Excerpt from the Dayton Daily News
By Tom Archdeacon
As halftime spectacles go, Saturday afternoon’s Hall of Fame recognition at Wright State’s Nutter Center game with Youngstown State certainly will be special for Gordie Wise.
But many years ago he was almost part of another spotlight moment during a WSU intermission and that one likely would have wowed Raiders fans even more.
The problem was Gordie’s underhandedness.
It scuttled the halftime moment before it ever happened.
Let’s let him explain.
“I think I’m the only person who can claim to have been the intramural free throw shooting champion at three separate universities,” the 85-year-old Wise said with a chuckle as he sat with his wife Susie at the kitchen table of their Piqua home. “And I’ve got proof of two of those titles right here.”

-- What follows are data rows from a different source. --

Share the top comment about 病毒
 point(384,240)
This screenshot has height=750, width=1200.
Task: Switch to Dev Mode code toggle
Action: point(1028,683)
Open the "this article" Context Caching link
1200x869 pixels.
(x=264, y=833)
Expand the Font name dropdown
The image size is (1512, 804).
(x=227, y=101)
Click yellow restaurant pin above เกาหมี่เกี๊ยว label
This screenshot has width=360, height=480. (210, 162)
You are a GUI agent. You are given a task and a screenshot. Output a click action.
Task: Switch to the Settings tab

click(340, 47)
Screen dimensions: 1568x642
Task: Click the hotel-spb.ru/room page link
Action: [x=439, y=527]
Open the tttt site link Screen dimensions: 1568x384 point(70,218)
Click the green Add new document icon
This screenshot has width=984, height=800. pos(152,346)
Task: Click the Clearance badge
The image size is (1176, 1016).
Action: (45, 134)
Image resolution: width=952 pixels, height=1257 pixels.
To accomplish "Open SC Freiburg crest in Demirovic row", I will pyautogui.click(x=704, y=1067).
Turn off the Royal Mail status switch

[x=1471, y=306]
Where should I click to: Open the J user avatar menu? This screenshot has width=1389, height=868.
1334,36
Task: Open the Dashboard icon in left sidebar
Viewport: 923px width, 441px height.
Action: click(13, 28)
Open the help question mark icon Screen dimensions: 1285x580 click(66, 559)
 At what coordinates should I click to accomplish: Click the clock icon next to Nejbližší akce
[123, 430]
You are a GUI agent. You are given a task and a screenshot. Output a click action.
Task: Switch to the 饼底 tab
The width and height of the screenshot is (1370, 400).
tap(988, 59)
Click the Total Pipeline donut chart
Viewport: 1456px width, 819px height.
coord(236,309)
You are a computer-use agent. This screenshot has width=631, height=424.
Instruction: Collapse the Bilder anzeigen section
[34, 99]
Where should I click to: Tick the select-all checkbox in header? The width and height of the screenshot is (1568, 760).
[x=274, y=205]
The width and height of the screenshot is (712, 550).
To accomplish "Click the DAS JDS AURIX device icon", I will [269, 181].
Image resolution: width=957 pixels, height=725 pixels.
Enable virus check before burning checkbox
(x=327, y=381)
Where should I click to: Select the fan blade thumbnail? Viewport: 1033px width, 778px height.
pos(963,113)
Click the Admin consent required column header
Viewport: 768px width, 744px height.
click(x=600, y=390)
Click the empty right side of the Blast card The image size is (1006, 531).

After captaining the Houston High School team that won the 1952 sectional title his senior year — and for the second straight season having the best free throw percentage of Shelby County prep players — he went to Miami University and won the intramural crown there.
“Made just 90 of 100 though,” he said a bit dismissively.
A few years later — when he was part of the doctoral program at Indiana University — he entered the free throw shooting contest there and won again.
As proof he pulled out a Nov. 12, 1958, clipping from the Indiana Daily Student newspaper that included the headline: “Wise Wins Free Throw Toss.”
That story told how he made 97 of 100 attempts.
In 1966, Wise left his Miami teaching job and came to fledgling WSU as an assistant marketing professor and a few years later competed in the campus-wide free throw contest.
“One of the Wright State basketball players was involved, too,” he smiled. “Both of us ran a good string and finally the intramural director said, ‘If you two guys tie, I’m going to propose having a shoot-off at halftime of a varsity game.’
“But we didn’t tie,” he said pointing to an old trophy setting on the table. “He missed a couple of shots. I didn’t.”
His prowess goes back to his seventh grade days in Houston, where he said “an old coach” taught the players to shoot underhanded and he has ever since.